Entretien avec Vincent Maurel, nouveau bâtonnier des Hauts-de-Seine
Publié le 03/02/2019 à 09:30

Le 1er janvier dernier, Maître Vincent Maurel, succèdant au bâtonnier Pierre-Ann Laugery, a pris ses fonctions à la tête du barreau des Hauts-de-Seine. Agé aujourd’hui de 45 ans, il a prêté serment il y a exactement vingt ans, le 11 janvier 1999. Vincent Maurel est avocat associé au sein du cabinet d’affaires Fidal, qu’il a rejoint en 1998. Il est également vice-président de la caisse nationale des barreaux français (CNBF). Il a enfin été Secrétaire de la Conférence en 2000, a siégé au Conseil de l’Ordre du barreau des Hauts-de-Seine de 2011 à 2016 ainsi qu’au Conseil d’administration de l’HEDAC de 2013 à 2016. Il représentera désormais les plus de 2 200 avocats du barreau pour un mandat de deux ans.

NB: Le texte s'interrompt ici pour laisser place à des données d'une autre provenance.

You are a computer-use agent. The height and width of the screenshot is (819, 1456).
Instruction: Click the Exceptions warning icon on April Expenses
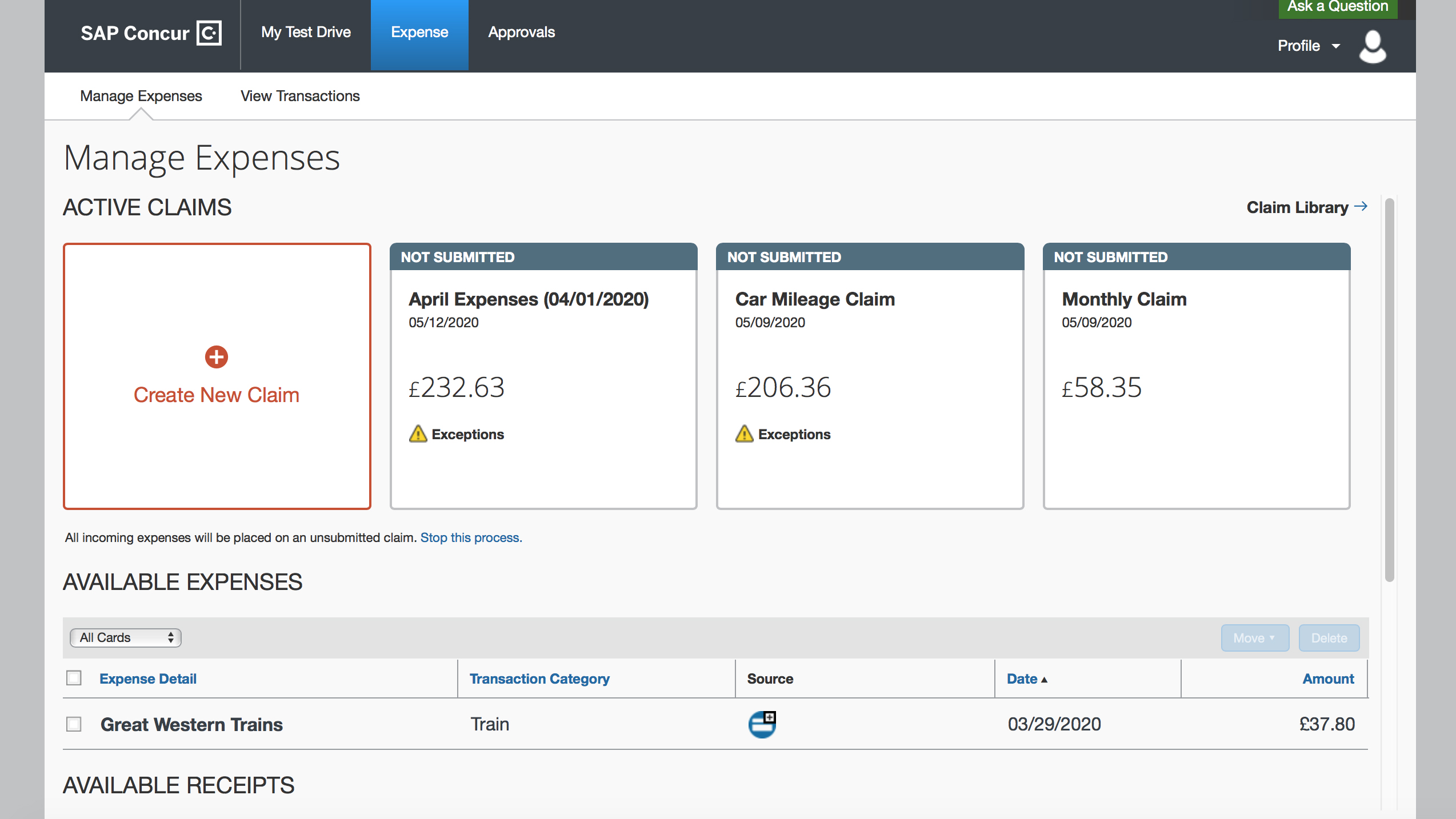click(x=419, y=433)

Quelles seront les priorités de son bâtonnat ?




Pouvez-vous revenir sur votre parcours ?


J’ai débuté mes études de droit à l’Université de Poitiers, où j’ai obtenu ce que l’on appelait à l’époque un DESS-DJCE (avec certificat en droit fiscal) et un DEA de droit privé.


J’ai également étudié la Common Law, en Irlande d’abord durant six mois, à l’Université de Galway, puis en Angleterre, à l’Université de Cambridge, au Trinity College, où j’ai passé une année entière.


J’ai ensuite intégré l’école de formation des avocats de Versailles, devenue depuis l’HEDAC, avant de rejoindre en 1998, après différents stages, le Cabinet Fidal, où j’exerce toujours en qualité d’associé, au sein du département Corporate – Banque Finance.


 


Pourquoi vous êtes-vous présenté au bâtonnat ? Comment définiriez-vous la fonction de « bâtonnier » ? Quelles sont ses principales missions ?


J’ai très vite pris goût à la vie ordinale, comme Secrétaire de la Conférence d’abord, puis rapidement ensuite en rejoignant le Conseil de l’Ordre du barreau des Hauts-de-Seine en 2011.
À la même date, j’ai été élu délégué de la CNBF pour les avocats du ressort de la cour d’appel de Versailles.


Peu de temps après, j’ai également pris des fonctions au sein du Conseil d’administration de l’HEDAC et du Conseil Régional de Discipline.


Ces différentes fonctions et mandats m’ont permis d’apprécier notre profession sous de très nombreuses facettes, de travailler sur de nombreuses questions la concernant, de la formation initiale à la liquidation des droits quand sonne l’heure de la retraite… C’est ainsi assez naturellement que j’ai souhaité profiter et faire profiter de cette expérience en présentant ma candidature au bâtonnat.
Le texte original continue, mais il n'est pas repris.